DIRECTION: Turn the material between the lines holding "The image size is (1389, 868)." and "point(1316,26)", inclusive, into a JSON list of strings with one string per line, and leave out the pictures.

WORKING DATA:

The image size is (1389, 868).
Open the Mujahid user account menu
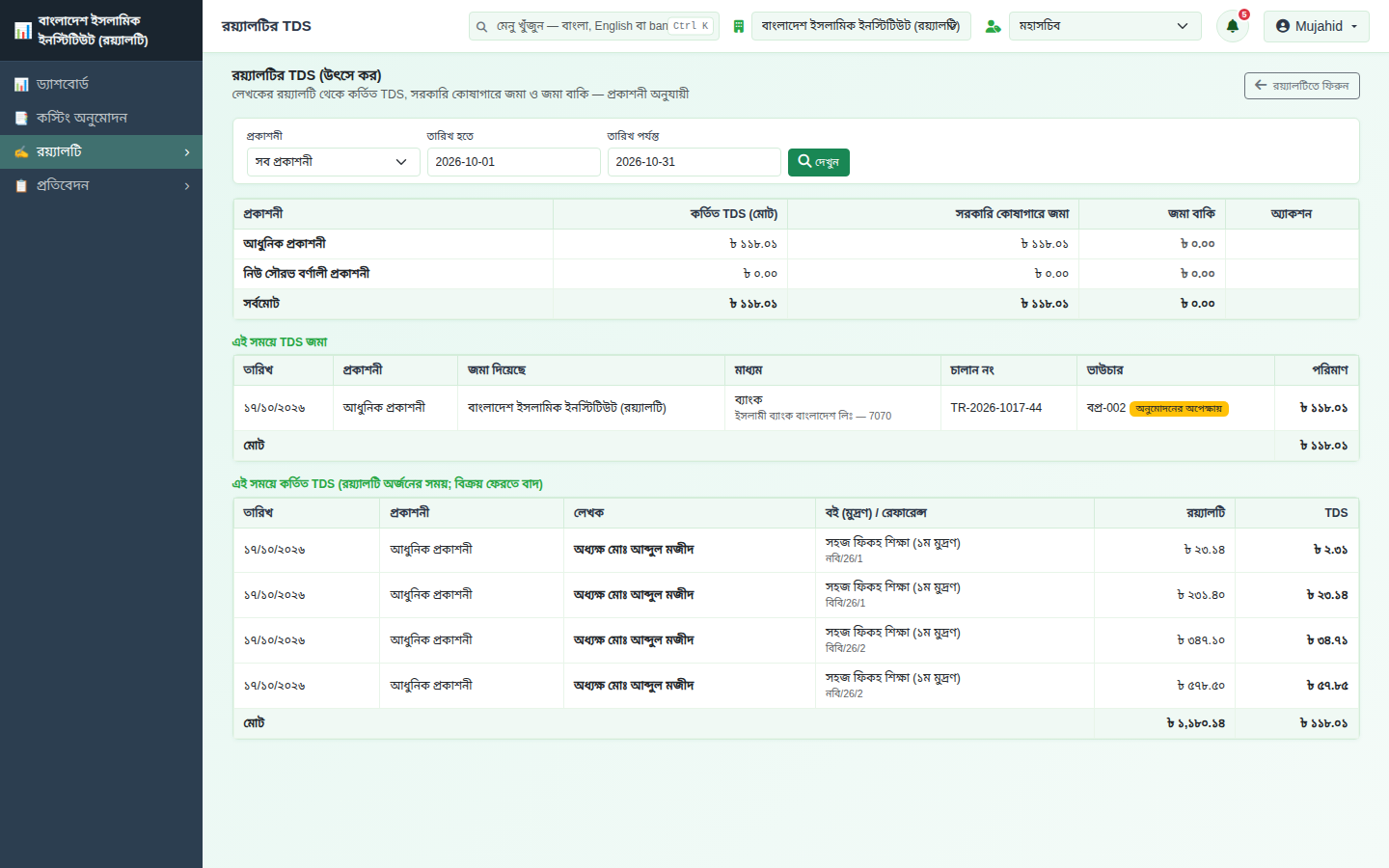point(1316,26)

...

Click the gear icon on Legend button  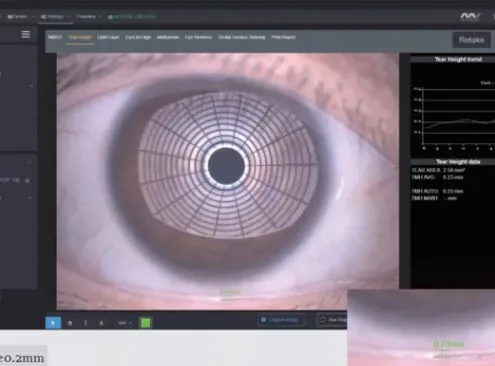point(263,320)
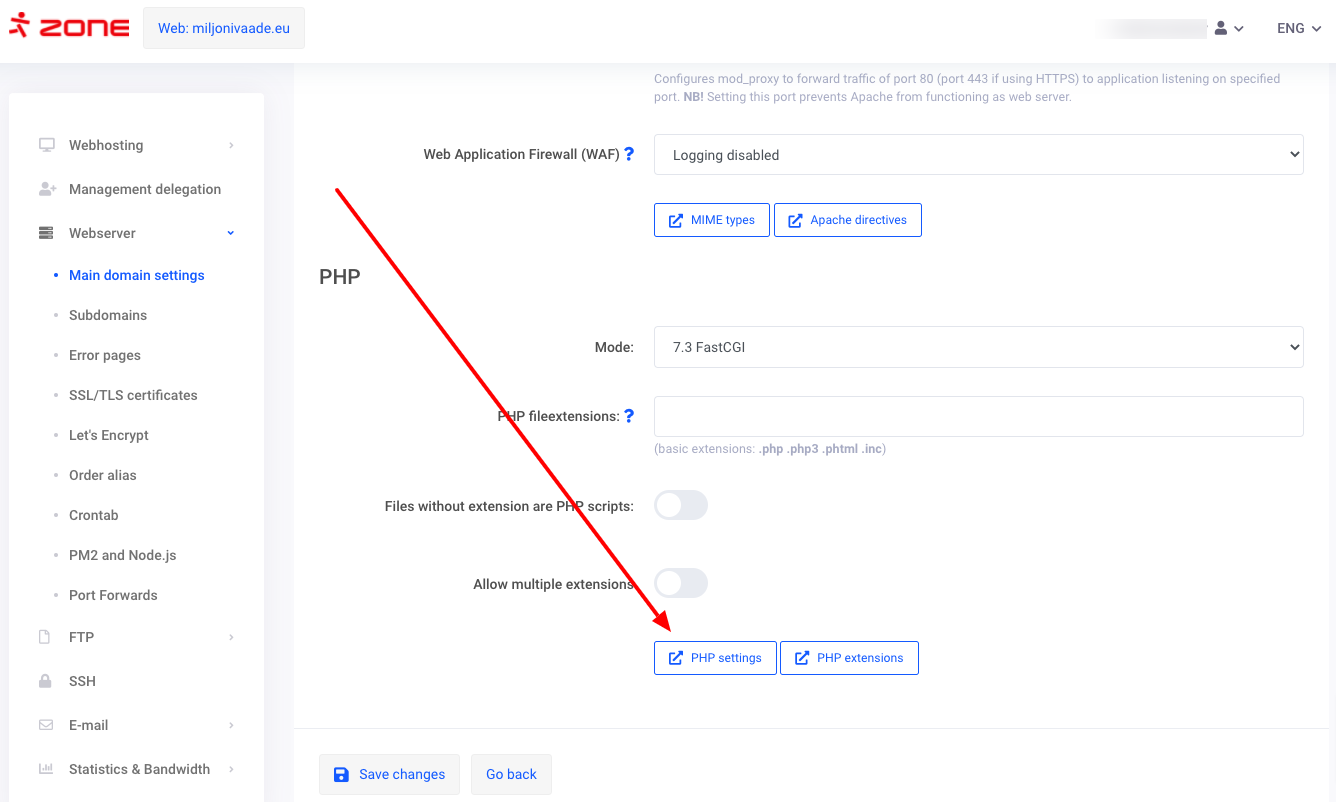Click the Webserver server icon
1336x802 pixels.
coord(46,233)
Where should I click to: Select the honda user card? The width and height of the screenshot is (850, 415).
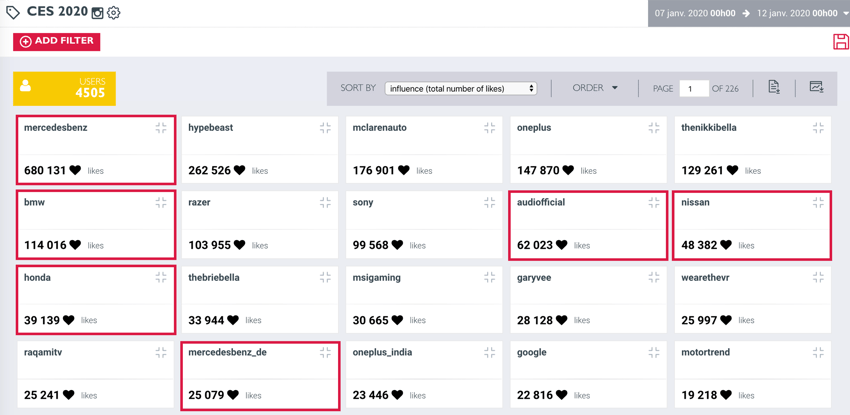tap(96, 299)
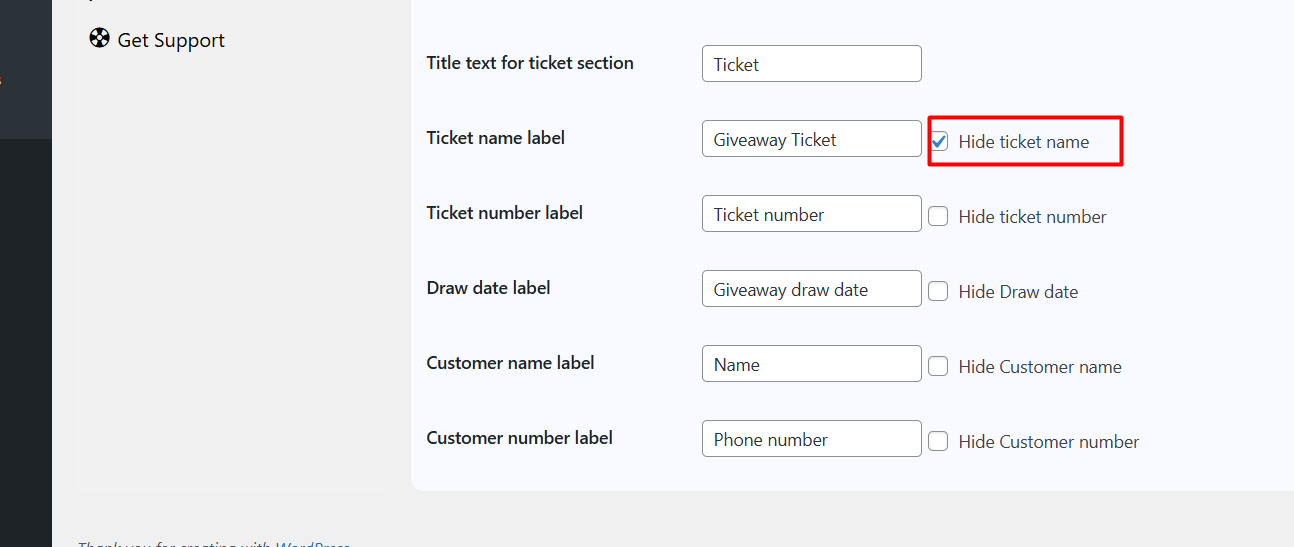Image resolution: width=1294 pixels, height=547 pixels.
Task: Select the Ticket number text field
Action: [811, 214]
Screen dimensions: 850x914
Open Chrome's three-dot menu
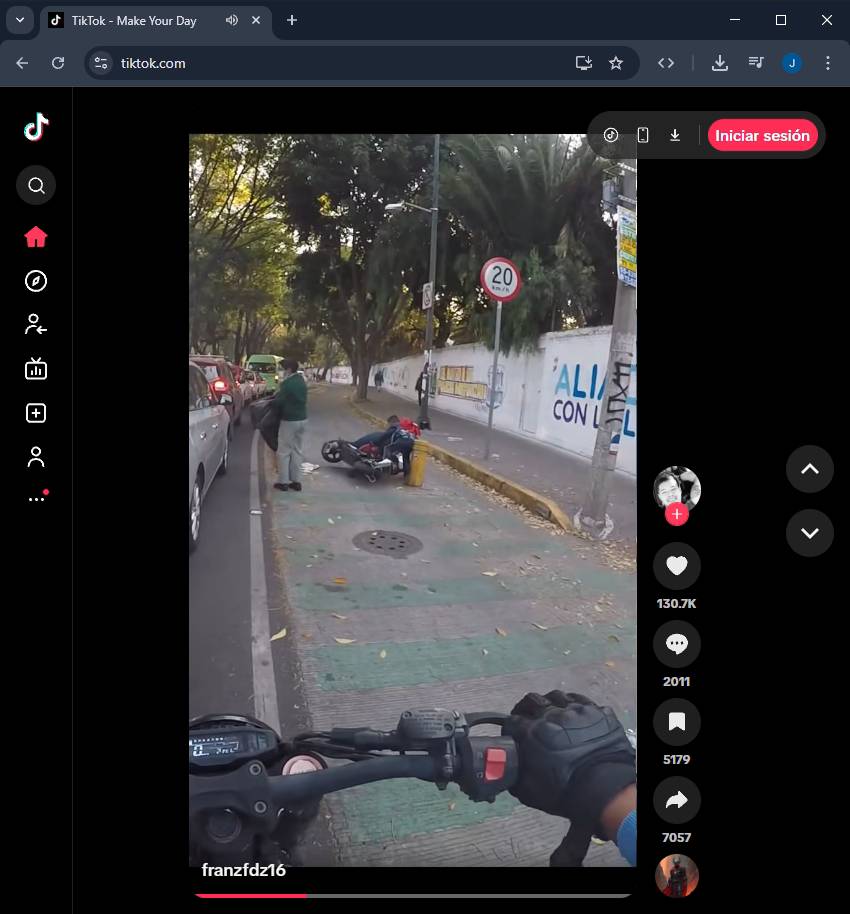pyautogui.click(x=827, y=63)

SOLUTION BELOW:
[
  "The image size is (1389, 868).",
  "Open the Mujahid user account menu",
  "point(1316,26)"
]